Frances Willard, nascida em 1839, foi uma das personalidades importantes do metodismo estadunidense, que com sua personalidade, eloquência, habilidade administrativa e completa devoção, tornou-se uma líder intrépida pela temperança e pelos direitos das mulheres. Ela foi presidente nacional da União de Mulheres Cristãs pela Temperança (WCTU) e foi a fundadora da WCTU mundial. Nesse início, a ênfase principal dessa união de mulheres cristãs era o evangelismo.
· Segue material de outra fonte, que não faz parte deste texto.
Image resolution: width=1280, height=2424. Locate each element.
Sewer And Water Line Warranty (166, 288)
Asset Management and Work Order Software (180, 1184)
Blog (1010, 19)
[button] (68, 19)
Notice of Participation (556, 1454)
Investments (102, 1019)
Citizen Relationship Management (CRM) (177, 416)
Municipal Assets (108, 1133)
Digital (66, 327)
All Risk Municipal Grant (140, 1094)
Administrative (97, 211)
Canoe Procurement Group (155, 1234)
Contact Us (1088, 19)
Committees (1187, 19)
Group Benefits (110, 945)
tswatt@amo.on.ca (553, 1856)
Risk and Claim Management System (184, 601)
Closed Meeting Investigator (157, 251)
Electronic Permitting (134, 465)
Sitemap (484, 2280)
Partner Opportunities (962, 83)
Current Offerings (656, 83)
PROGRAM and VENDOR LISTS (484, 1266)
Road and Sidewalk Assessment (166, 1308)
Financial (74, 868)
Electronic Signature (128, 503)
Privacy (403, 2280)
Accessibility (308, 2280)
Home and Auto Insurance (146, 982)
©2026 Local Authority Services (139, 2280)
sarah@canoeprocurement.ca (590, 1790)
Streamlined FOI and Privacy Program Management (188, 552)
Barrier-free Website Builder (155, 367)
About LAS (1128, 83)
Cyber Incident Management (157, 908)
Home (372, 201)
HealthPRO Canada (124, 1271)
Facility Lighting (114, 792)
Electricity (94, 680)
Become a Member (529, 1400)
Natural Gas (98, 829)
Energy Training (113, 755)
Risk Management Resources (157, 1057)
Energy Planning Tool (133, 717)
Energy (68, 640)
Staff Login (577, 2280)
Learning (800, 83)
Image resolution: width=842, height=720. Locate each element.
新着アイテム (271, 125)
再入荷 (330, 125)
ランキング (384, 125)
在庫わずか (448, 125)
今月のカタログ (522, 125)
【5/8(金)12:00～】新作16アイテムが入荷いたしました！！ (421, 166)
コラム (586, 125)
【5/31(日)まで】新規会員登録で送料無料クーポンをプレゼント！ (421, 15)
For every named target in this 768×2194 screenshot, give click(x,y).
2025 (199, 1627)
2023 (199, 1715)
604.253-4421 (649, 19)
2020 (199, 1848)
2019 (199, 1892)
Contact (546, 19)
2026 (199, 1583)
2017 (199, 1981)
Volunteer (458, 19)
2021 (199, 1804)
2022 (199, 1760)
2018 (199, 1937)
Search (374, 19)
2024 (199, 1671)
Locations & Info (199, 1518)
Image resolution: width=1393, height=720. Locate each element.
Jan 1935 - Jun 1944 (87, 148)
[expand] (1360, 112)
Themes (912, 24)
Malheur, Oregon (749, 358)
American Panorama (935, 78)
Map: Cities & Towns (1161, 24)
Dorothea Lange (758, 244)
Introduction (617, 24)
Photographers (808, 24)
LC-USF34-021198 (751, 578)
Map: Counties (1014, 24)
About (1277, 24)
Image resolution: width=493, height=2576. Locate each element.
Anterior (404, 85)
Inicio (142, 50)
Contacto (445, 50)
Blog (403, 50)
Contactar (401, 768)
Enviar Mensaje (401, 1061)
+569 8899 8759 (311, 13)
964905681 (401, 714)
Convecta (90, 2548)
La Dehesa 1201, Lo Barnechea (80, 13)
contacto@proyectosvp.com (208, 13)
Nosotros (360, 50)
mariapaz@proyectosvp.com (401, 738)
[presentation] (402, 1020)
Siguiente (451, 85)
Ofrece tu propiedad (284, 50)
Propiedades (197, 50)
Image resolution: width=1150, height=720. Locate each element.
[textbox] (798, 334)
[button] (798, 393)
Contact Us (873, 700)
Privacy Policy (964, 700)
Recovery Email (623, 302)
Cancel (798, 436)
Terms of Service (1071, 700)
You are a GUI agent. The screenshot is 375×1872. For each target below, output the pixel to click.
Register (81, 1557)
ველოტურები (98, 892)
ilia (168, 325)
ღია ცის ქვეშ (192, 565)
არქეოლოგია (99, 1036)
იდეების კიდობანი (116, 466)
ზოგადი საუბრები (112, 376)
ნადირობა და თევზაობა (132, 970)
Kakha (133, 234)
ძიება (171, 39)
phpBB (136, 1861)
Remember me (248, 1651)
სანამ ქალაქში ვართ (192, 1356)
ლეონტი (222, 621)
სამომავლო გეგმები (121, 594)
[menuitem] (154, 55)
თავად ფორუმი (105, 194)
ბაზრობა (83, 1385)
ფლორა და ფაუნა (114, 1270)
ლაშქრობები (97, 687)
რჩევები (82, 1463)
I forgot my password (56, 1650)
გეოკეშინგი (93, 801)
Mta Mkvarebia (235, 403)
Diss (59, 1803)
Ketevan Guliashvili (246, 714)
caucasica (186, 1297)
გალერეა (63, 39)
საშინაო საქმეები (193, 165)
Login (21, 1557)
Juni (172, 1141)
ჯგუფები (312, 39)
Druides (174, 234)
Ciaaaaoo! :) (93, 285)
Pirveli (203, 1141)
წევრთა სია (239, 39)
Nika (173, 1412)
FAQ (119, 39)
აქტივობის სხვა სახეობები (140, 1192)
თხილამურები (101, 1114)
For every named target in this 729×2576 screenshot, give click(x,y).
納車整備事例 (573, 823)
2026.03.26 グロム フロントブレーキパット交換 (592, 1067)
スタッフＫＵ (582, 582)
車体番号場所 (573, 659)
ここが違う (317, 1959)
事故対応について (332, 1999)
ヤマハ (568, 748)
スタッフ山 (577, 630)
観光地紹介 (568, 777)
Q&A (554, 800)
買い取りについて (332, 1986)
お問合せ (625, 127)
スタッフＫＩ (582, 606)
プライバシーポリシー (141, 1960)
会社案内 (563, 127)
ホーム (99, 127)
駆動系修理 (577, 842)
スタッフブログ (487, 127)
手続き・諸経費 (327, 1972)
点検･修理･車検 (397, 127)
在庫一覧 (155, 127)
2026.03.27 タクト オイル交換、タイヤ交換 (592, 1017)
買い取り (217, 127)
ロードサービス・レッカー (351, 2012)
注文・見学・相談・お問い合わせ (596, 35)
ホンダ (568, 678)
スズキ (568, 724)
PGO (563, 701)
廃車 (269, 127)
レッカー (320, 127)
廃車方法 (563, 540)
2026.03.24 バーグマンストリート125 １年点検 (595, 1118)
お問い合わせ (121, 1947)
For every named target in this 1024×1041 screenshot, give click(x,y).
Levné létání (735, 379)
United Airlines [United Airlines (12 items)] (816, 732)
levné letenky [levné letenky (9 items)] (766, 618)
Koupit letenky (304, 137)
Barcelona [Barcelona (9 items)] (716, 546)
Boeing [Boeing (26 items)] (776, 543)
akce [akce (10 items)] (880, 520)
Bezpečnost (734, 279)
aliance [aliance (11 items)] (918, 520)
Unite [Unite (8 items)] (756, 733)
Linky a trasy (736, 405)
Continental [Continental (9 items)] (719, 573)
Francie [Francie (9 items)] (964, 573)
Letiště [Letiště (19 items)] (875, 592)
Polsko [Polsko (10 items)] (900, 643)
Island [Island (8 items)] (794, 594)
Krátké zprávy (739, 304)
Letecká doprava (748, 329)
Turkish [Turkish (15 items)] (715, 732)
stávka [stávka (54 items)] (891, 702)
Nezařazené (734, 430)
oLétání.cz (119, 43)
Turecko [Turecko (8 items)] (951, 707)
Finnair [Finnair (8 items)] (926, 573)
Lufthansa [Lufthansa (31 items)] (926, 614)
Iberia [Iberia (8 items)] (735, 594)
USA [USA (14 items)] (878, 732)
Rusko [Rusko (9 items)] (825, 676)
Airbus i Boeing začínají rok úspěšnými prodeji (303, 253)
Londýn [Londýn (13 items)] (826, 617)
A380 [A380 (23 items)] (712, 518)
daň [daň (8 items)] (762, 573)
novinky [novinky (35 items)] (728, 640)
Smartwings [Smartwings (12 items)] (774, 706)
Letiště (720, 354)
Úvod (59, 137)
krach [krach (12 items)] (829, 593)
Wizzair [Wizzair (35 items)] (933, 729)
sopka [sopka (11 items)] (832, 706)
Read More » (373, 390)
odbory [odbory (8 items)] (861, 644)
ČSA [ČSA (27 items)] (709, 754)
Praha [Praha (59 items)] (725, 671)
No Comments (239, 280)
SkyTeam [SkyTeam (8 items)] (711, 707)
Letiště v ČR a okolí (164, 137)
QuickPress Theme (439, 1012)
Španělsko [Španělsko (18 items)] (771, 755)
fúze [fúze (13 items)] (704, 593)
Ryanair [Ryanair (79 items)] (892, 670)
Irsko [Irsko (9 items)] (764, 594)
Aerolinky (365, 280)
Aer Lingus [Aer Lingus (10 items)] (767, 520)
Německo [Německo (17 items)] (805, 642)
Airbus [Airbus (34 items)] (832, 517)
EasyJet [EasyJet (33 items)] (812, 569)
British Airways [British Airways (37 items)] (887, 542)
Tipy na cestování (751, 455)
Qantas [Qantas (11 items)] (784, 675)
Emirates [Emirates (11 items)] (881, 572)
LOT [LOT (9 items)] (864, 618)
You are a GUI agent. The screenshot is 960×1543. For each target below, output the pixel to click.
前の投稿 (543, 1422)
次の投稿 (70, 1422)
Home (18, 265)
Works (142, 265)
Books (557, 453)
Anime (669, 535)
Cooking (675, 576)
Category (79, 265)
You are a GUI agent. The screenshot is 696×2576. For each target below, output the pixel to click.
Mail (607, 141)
As mulheres cristãs uniram-se em uma cruzada pela temperança, que foi um dos eventos mais notáveis e surpreendentes da história dos Estados Unidos. A cruzada varreu o país como um fogo na pradaria, queimando a velha ordem das coisas e abrindo espaço para o crescimento de uma nova ordem.
Senhoras tímidas que nunca pensaram em falar em público levantavam-se e oravam em voz alta, mulheres idosas guiavam grupos para as ruas e as esposas de cidadãos ilustres seguiam-nas. Todos os tipos de mulheres se juntaram à Cruzada: esposas e mães de bêbados vinham chorando para as reuniões, professoras, estrangeiras, funcionárias, avós, ricas e pobres, idosas e jovens, todas marchavam juntos cantando e indo corajosamente aos piores lugares, até que a cidade parecia estar “entregue nas mãos de Deus e das mulheres”.
Em um espírito cristão, para o bem da humanidade e amor aos seus próprios filhos, os proprietários eram persuadidos e, um após o outro, fechavam suas lojas e derramavam as bebidas na sarjeta, até que em uma semana não havia mais bebida vendida abertamente em toda a cidade.
Elas, então, decidiram fazer uma petição ao Congresso para ser votada uma lei que impedisse o comércio de bebidas alcoólicas. Um dos líderes políticos, pressionado pela esposa, mas ligado ao comércio de bebidas, lhes respondeu, com lágrimas nos olhos e lábios trêmulos: “Eu quero ajudá-las senhoras, mais do que imaginam, mas simplesmente não posso."2
Um dos motivos mais fortes para a negação do direito de voto das mulheres foi exatamente essa questão do combate ao alcoolismo, porque se temia que as mulheres usassem o seu voto para proibir a venda de bebidas alcoólicas.
Frances Willard faleceu em 1898 sem contemplar a vitória de sua causa. Foi somente em 1920 que entrou em vigor a Lei Seca, com o objetivo de salvar o país dos problemas relacionados com o vício do álcool, e foi também nesse ano que três quartos dos legislativos estaduais ratificaram a 19ª emenda, concedendo pleno direito de voto para as mulheres estadunidenses.
Foi uma longa luta.
Notas
1. GORDON, Anna A. The beautiful life of Frances Willard, p. 125.
2. WILLARD, Frances E. Glimpses of fifty years, p. 365.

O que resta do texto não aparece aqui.